Shares in property, electricity, construction and building materials have all done well over the past 12 months, while food retailers, brewers and distillers and health and household sector companies brought up the rear. The FT-SE 250 index of 250 middle-ranking company shares rose slightly yesterday, mirroring its outperformance of the blue chips through the year.

Private investors expect 1994 to be another good year, according to a survey by ShareLink, the financial services retailer. Nearly 80 per cent of the 500 investors polled expect the FT-SE 100 to rise next year.

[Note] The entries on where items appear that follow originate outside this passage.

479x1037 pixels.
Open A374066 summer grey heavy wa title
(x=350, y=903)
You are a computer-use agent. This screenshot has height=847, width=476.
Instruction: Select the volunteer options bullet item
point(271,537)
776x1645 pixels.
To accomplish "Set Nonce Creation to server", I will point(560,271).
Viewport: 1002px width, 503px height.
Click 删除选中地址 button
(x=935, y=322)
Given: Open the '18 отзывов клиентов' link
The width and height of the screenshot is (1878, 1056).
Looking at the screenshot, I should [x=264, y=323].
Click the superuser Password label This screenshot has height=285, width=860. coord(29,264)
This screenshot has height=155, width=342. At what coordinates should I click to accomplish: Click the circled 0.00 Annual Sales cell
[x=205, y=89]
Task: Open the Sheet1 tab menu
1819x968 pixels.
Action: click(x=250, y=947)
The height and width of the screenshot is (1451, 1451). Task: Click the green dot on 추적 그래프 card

ShareLink reported 'moderate to strong' buying during the first half of the year, but sellers were just in the ascendancy in June and then were level-pegging with buyers for much of the rest of the year. Supermarkets were the most popular.

The rise in share prices during 1993 has gone hand-in-hand with rising gilt prices, as growing optimism about low inflation and diminishing fears about the Government's ability to fund its borrowing pushed yields on government debt to their lowest levels in a generation. The yield on 10-year bonds has fallen from almost 9 per cent at the beginning of the year to less than 6.5 per cent.

Short-dated gilts and equities have also been boosted in the closing weeks of the year by the belief that Kenneth Clarke will cut interest rates again. Economists believe the half-point cut in rates in the week before the Budget will not be enough to offset tax increases.

Hopes of rate cuts have done the pound little harm. Sterling closed at 81.8 per cent of its 1985 value, only a little below its high point for the year of 82.2 per cent reached, in mid-January (and equalled for a few minutes earlier this week). After this high the pound fell dramatically in the following month, after John Major was panicked into an interest rate cut by a bad set of unemployment figures. But sterling then recovered rapidly through the spring, after which it fluctuated between 79 and 82 per cent for the rest of the year.

Bloomberg's IHT World Stock Index of 231 stocks from 20 countries rose about 21 per cent during the year. Shares from Hong Kong, Finland and Singapore did best, with the US, Canada and Japan lagging behind.